Sunday, October 26, 2003

Sometimes God reminds us who is in charge

By MARY JANE HOLT
Contributing Writer

Sometimes I think I must be the most arrogant human being on earth. I use arrogant for lack of a better word, or perhaps I know there are better words, but using them would be even more painful than using “arrogant.”
I have this need to ask “why?” about nearly everything. Oh, I ask how. I ask when. I ask what and where. Sometimes. But mainly I just have to ask why?
Now that I think about it, how is definitely a close second. Close meaning about 60 to 70 percent of the time, I may ask how. Yet, almost 100 percent of the time, in nearly every situation, I ask why.
So how does this make me arrogant?
You see, it’s God I keep asking. You name it and I’ve asked Him “why?” about it. Like if He would just tell me why, then I could understand and fix it. See what I mean.
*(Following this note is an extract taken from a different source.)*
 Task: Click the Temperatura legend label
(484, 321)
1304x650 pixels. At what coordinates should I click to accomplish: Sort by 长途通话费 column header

I somehow have gotten it in my mind that if I can understand what makes a thing, event, person, circumstances as they are, then I could make “needed” changes.
Now if that’s not arrogance, I don’t what is.
But it gets worse, because I’ve done my share of asking “why me?” as well.
Seldom do I now say “why me”” when it comes to bad things happening. I have learned that the trials, the pain, the utter misery that life can fling in your direction from time to time are great teachers. So, though I long for these experiences to come to an end, and celebrate a return to health or a “change in luck”, the truth is I slowly have come to be somewhat thankful for such experiences.
Why? Because such experiences help me with the “whys”.
So today, I’m sitting in front my friendly keyboard wondering why I always feel like I need to know and better understand the whys of my life before I can just let go and let God.
It’s like I, on some level, try to second guess God Himself. Yep, I’ve wondered a million times why He puts up with me. How He could love and tolerate such questioning, such lack of faith, such impudence (see there’s one of those other words - now you know why I much prefer arrogance).
What’s bugging me is the plain and simple fact that about all any of us can really do is just bloom where we are planted. Some days, I suppose I rejoice over that fact. I rest in it. I gain much peace and joy from knowing that all I have to do is bloom where I’m planted.
It’s other days, like today, when I wonder why someone would or could enjoy my blooms at all. Why (and how) they came to be in a position to even see or smell that I’m blooming.
I have two sisters who are great examples for me. They have faith. Real faith. The kind with which I imagine God does not get exasperated. The kind that just accepts.
I would cut to the chase and tell you what’s bugging me today if I could. It’s really a lot of things, like terminally ill friends, the preacher’s death over the weekend, a novel I’m writing, along with a thousand situations over which I seem to have no control.
See how I subtly threw that in about the novel. It caught me by surprise, too. Yet that is probably the main thing behind this column today. You would think that when one takes it upon himself to write a work of fiction there would be total freedom to do anything one chooses. To ask every what, when, where, how and WHY that can be imagined and answer at will.
Yet, even there, caught up in the evolution of something I think I am creating and controlling, God’s gentle presence shines down upon me and reminds me that I’m only blooming where I’m planted. And there, in the scent of what I mistakenly assume to be my own personal blooms, I wonder how many flowers I would destroy in the Garden of Life if I could foolishly make what I perceive to be needed changes among God’s fragrant, and oh so delicate, handiwork.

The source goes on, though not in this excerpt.